Review | 50th TIFF | Flana

Flana (Qatar, Iraq, France, 2025)

Original title: Flana
Director: Zahraa Ghandour
Screenplay: Zahraa Ghandour
Running time: 85 min

During this year’s Curitiba Film Festival, there was a joke among my fellow critics about a certain formula that has become increasingly common among independent works. It’s a mix of personal images, often mixed with extensive archival research, narrated in the director’s own voice. We said it was the event following the recognition of the talents of Petra Costa, who used the format in The Edge of Democracy (2019) and Apocalypse in the Tropics (2024). And coincidentally, the documentary Flana uses a similar format.

The story told here is serious, personal, and also resonates with government policy. Zahraa Ghandour is investigating the disappearance of a childhood friend, Nour, who vanished at age 10 under complex circumstances. But what she truly does is have the generosity to document an entire situation and way of life to share this story with the world, creating a narrative that is moving and surprising, without ever becoming cheesy.
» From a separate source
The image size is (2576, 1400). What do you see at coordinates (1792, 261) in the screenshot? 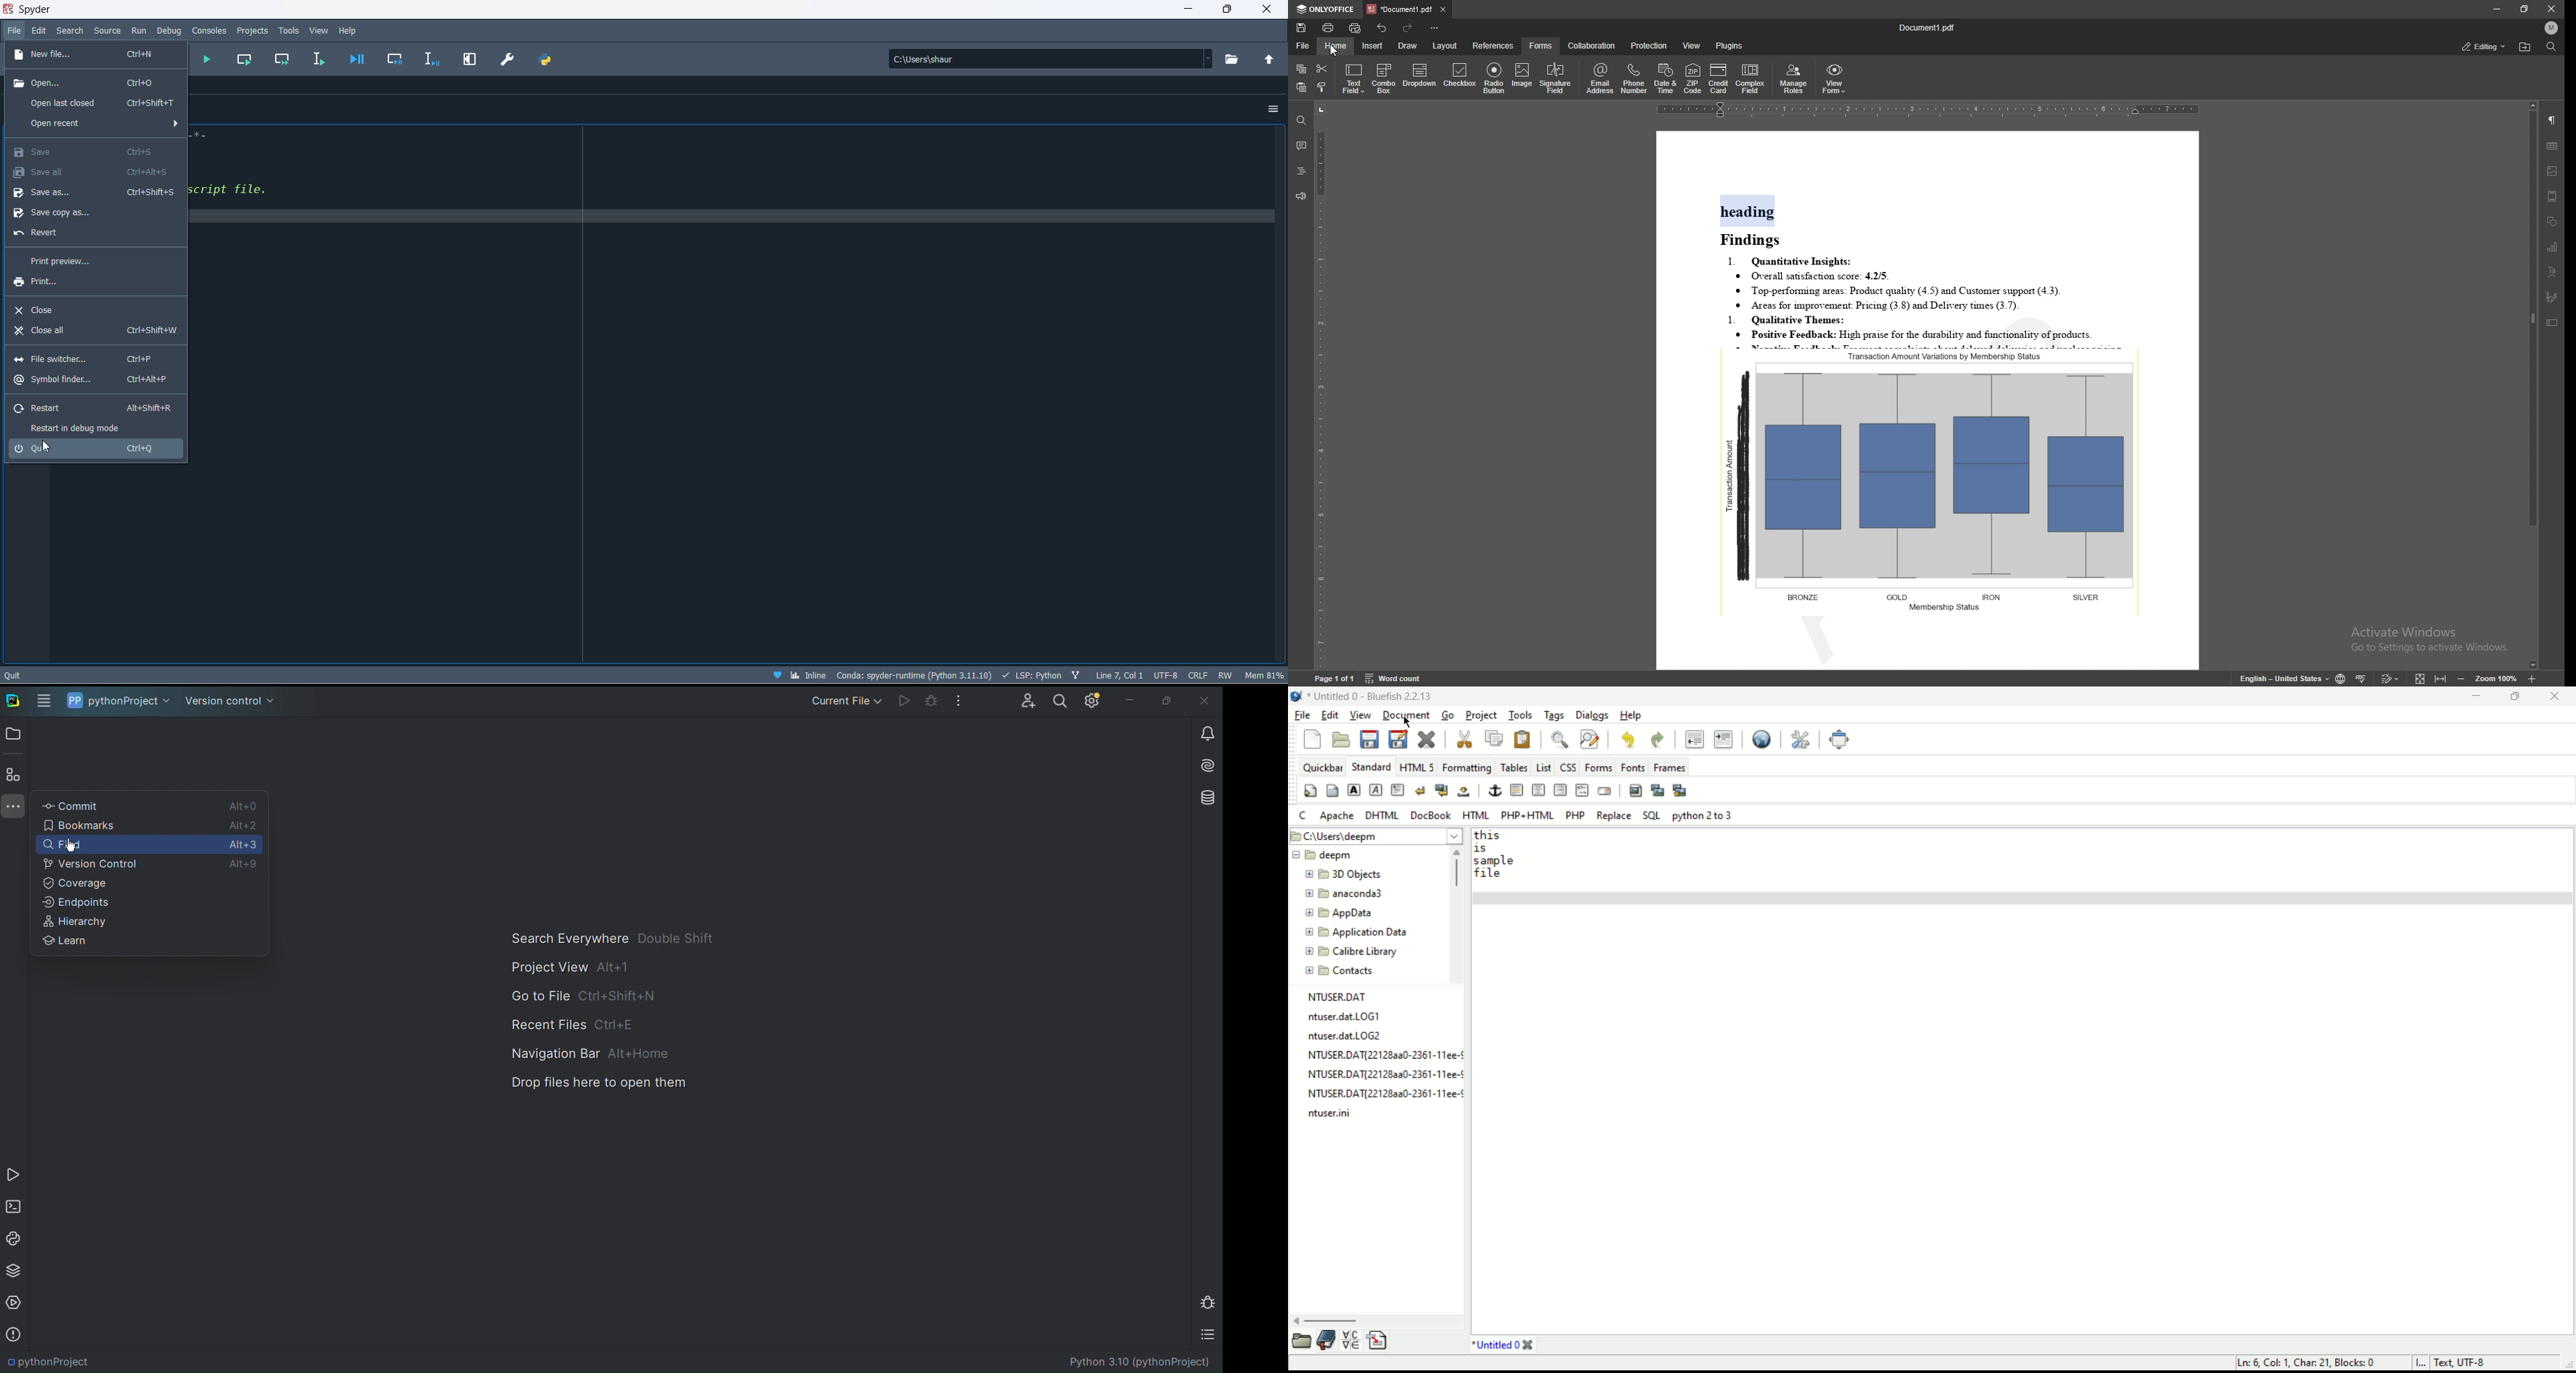
I see `1. Quantitative Insights:` at bounding box center [1792, 261].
Everything she shows us about this world of Iraqi women feels like a secret, with her using her position as a member of this circle to create an insider’s perspective on events. It’s no surprise that she begins the work by interviewing her own aunt, who was a midwife to most of the family members and also has a unique position, being unmarried, childless, and having witnessed so many events linked to the disappointment of having daughters. Even though the audience knows this is a reality in many places, seeing her on screen in such a natural and up-close way is still captivating.

And while we may not initially understand exactly where the film is going, the images captured along the way convey the warmth inherent in human relationships and keep us engaged in what the filmmaker has to say. Even the images that seem less connected carry significant symbolic weight, creating a visual poetry throughout the film. Along with this, there’s also a surprise stemming from the ignorance of being a Latin American with no significant contact with the Middle East, realizing how completely unrealistic the stereotypes created about women in the region are. While I was initially surprised by the absence of hijabs, a simple search reveals how fragile the images we create are — and fortunately, works like this exist precisely to break these images down and create more realistic ones in their place.

Even though it deals with a brutal subject, the film manages to do so with delicacy, always mindful of the legacy these images will carry as they bring this story to the world. Even though this is only the director’s debut film, she already demonstrates a control and empathy that many documentarians strive for.